Rhythm Detection Using Simultaneous Leads:
As per Dr. McLaren — preservation of the same QRS morphology as was seen during the WCT in today’s 1st ECG confirmed that this WCT was supraventricular, with an unusual IVCD (IntraVentricular Conduction Defect) morphology. I chose to reproduce this tracing — because it provides an excellent example of time-efficient use of simultaneously-recorded leads to deduce the etiology of each beat in Figure-1:
  • Caveat: As per Dr. McClaren — the KEY clue for suggesting that the WCT in today’s 1st ECG was supraventricular, was the fast septal depolarization  (ie, narrow initial R wave in leads V1-to-V3). That said — I’ll add the caveat that as helpful as this clue is, it is not infallible — as I’ve seen documented VT on occasion manifest surprisingly narrow initial QRS deflections in these anterior leads. The reason I was not confident in today’s case about a supraventricular etiology for the WCT until I saw ECG #2 — was that the initial QRS deflection in the WCT rhythm was wide in many of the other leads.
  • But the presence of sinus P waves with a constant (albeit prolonged) PR interval in the long lead V1 rhythm strip (RED arrows— confirmed the supraventricular etiology in Figure-1.
  • While fully acknowledging that additional details regarding the rhythm in Figure-1 do not alter management — facile use of the long lead V1 rhythm strip in association with the simultaneously-recorded leads from the 12-lead tracing above it, allow clarification that the PINK arrow P waves in Figure-1 are PACs — because: i) Beats #2,6 and 12 all occur earlier-than-expected; ii) The PR interval of these 3 beats is consistently shorter than the PR interval of the RED arrow P waves; andiii) P wave morphology of the 4 PINK arrow P waves in Figure-1 is subtly different than the P wave morphology of the RED arrow sinus P waves (these PINK arrow P waves all lack the terminal negative P wave deflection of the sinus P waves).

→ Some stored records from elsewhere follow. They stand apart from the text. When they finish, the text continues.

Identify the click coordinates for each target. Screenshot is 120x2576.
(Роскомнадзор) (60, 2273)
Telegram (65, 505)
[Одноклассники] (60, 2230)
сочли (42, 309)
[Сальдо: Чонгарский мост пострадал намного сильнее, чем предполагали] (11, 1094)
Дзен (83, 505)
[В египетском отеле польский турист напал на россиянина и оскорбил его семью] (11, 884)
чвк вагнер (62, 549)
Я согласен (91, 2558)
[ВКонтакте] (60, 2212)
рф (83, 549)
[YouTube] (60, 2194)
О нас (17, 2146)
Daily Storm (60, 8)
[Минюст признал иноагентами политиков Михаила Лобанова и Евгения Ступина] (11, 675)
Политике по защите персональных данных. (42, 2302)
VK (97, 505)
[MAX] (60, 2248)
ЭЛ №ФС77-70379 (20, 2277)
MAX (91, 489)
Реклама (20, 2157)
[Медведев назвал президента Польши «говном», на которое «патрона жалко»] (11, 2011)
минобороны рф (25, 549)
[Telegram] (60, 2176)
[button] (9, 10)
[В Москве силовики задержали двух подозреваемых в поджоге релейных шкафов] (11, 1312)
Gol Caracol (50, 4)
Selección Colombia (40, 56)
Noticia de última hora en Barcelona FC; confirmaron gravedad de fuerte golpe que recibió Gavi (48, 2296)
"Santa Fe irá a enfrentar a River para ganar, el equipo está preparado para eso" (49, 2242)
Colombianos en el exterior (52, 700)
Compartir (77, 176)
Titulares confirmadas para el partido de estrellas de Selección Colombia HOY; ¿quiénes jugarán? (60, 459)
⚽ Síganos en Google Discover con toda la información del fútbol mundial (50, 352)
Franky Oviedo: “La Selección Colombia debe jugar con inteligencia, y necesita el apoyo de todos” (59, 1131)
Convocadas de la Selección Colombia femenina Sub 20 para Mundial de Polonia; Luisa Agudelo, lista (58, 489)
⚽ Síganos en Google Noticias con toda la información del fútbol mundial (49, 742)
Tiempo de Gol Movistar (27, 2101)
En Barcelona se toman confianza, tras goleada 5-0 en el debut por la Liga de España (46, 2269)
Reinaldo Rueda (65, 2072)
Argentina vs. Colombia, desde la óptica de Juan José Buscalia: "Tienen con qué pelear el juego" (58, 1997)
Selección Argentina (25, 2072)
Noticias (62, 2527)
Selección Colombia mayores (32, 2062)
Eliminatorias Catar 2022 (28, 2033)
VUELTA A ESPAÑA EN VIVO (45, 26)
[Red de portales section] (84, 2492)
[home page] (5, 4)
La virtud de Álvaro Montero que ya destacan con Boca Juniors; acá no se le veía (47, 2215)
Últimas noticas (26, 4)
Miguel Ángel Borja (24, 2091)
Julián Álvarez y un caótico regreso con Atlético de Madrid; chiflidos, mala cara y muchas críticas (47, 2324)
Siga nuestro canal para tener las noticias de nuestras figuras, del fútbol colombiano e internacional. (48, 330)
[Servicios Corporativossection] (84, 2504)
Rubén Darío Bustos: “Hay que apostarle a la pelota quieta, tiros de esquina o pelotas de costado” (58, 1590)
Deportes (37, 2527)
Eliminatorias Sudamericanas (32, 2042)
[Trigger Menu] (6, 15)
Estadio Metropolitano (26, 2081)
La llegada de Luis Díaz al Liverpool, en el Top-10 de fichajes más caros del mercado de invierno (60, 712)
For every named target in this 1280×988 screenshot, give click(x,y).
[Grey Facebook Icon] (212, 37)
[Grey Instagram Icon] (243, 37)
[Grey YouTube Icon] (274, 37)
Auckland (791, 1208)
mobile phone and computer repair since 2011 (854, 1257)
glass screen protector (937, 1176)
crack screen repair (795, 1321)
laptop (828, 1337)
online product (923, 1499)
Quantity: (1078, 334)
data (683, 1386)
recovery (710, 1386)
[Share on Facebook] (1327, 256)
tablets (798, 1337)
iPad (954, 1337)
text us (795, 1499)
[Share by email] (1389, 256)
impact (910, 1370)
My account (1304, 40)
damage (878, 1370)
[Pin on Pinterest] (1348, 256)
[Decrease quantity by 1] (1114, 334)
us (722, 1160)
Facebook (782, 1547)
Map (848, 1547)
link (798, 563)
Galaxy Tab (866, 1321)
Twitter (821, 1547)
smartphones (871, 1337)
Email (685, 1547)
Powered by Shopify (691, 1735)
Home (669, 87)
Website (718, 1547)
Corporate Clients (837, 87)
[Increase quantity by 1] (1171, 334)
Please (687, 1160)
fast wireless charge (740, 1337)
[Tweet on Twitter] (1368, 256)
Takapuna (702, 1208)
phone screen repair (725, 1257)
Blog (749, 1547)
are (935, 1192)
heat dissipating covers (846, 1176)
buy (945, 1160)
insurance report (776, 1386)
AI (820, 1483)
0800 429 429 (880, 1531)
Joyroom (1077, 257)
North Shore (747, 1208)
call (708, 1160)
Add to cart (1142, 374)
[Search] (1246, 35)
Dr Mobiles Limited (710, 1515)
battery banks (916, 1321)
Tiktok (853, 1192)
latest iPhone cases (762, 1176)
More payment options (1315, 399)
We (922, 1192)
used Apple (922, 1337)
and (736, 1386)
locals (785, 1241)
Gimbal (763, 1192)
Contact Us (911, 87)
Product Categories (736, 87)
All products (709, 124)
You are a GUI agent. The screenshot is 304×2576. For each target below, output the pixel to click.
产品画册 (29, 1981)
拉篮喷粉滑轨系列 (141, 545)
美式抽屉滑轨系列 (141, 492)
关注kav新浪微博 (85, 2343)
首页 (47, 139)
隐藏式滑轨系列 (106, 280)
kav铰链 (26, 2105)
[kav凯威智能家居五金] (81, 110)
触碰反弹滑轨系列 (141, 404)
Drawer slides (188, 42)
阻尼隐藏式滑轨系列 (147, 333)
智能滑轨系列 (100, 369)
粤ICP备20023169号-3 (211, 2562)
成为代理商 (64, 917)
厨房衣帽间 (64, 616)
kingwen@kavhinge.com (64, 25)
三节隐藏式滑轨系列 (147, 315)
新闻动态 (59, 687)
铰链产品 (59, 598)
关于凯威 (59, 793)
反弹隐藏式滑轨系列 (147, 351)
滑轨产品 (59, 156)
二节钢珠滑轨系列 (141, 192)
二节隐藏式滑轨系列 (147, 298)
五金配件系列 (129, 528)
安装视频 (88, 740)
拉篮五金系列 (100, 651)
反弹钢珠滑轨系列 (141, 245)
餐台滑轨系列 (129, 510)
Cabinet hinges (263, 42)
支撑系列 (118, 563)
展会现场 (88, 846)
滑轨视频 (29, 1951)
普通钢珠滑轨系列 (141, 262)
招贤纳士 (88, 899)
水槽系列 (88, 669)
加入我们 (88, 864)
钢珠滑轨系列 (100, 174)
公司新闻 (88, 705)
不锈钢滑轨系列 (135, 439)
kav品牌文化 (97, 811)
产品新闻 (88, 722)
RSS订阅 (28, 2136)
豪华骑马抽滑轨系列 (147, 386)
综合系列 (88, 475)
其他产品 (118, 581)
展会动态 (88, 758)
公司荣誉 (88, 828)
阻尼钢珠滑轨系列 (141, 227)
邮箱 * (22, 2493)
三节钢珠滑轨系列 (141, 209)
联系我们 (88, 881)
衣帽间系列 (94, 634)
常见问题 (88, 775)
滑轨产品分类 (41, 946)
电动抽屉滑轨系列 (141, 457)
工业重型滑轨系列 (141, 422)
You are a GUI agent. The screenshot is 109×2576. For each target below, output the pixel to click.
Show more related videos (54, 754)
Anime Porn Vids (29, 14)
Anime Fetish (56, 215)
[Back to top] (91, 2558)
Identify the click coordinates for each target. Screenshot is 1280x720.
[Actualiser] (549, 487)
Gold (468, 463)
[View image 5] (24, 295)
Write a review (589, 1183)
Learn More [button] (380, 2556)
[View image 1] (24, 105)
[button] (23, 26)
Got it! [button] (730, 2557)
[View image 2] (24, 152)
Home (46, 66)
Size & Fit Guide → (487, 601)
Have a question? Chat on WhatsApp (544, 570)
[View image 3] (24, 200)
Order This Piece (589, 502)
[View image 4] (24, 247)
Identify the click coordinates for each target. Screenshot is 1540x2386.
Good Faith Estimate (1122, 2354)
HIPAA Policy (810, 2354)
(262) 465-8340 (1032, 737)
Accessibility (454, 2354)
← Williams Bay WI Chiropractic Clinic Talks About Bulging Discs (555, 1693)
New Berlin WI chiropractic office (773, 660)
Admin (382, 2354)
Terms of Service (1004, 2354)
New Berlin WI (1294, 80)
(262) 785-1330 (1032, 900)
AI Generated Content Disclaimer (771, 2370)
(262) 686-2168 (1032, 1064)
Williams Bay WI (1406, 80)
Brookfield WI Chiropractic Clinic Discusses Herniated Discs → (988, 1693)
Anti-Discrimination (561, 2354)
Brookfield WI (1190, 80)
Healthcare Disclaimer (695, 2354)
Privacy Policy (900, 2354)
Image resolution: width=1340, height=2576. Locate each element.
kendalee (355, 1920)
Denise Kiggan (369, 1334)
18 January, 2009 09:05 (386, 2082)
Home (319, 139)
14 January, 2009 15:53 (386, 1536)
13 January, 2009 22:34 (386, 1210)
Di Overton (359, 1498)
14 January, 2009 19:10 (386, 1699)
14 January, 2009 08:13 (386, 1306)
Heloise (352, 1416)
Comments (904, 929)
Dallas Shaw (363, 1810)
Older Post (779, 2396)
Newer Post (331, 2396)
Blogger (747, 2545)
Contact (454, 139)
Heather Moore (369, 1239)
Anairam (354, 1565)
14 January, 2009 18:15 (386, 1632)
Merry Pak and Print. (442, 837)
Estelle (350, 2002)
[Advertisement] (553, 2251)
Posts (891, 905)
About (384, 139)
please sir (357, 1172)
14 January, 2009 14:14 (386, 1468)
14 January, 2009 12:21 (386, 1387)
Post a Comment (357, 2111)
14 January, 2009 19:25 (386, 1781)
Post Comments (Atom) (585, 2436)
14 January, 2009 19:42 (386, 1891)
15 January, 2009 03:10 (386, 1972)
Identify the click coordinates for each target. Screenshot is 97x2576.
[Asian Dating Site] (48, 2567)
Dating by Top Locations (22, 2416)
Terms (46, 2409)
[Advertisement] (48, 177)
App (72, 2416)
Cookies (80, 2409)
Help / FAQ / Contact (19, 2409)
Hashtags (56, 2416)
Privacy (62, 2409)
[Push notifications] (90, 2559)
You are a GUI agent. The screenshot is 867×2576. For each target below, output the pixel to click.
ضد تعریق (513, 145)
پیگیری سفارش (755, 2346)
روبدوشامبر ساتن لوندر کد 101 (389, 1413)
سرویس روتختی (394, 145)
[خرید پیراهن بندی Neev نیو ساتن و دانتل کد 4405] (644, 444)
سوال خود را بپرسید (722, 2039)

  • In contrast — beat #10 is a PVC, even though the QRS complex of this beat is small in the long lead V1 rhythm strip. We know this — because simultaneously-recorded beat #10 in leads V1,V2,V3 is clearly very wide and very different in morphology compared to beats #8,9 and 11 in these leads.
  • However — beat #13 in the long lead V1 rhythm strip is not a PVC. We know this despite how wide and different-looking this beat is in lead V1 — because the QRS morphology of beat #13 in simultaneously-recorded beat #13 in leads V4,V5,V6 is identical to the QRS morphology of beats #12 and 14 in these leads. It should be apparent that the reason for the bizarre QRS morphology of beat #13 in the long lead V1 is the result of artifact.
  • Take-Home” — In my experience, the concept of assessing P wave and QRS morphology using simultaneously-recorded leads is underused. While not clinically important in ECG #2 — there are times when this technique will be the sole determining factor for distinguishing between an SVT vs VT.
 
Figure-1: The repeat ECG in today’s case, obtained after spontaneous conversion of the regular WCT.

An Aslanger Pattern?

While fully acknowleding the confounding role of the unusual IVCD morphology that we see in Figure-1 — I instantly arrived at a similar decision as Dr. McLaren that ECG #2 was indicative of acute inferior infarction — because of the resemblance of this tracing to Aslanger’s Pattern.
  • As discussed by Dr. Meyers and in My Comment from the December 31, 2024 post of Dr.Smith’s ECG Blog — the combination of ST elevation in lead III (but not in other inferior leads) — in association with an ECG picture that is otherwise consistent with DSI (Diffuse Subendocardial Ischemia) — suggests there is inferior OMI plus underlying multivessel disease.
  • The diagnosis of DSI in today’s case is suggested by ST depression in multiple leads (as per the 7 BLUE arrows in Figure-1) — in association with marked ST elevation in lead aVR.
  • Although we are only provided with information from the cardiac catheterization report regarding the “culprit” LCx artery — the bizarre IVCD morphology, in association with fragmented QRS complexes in several leads is almost certain indication of additional underlying “scar” from coronary disease.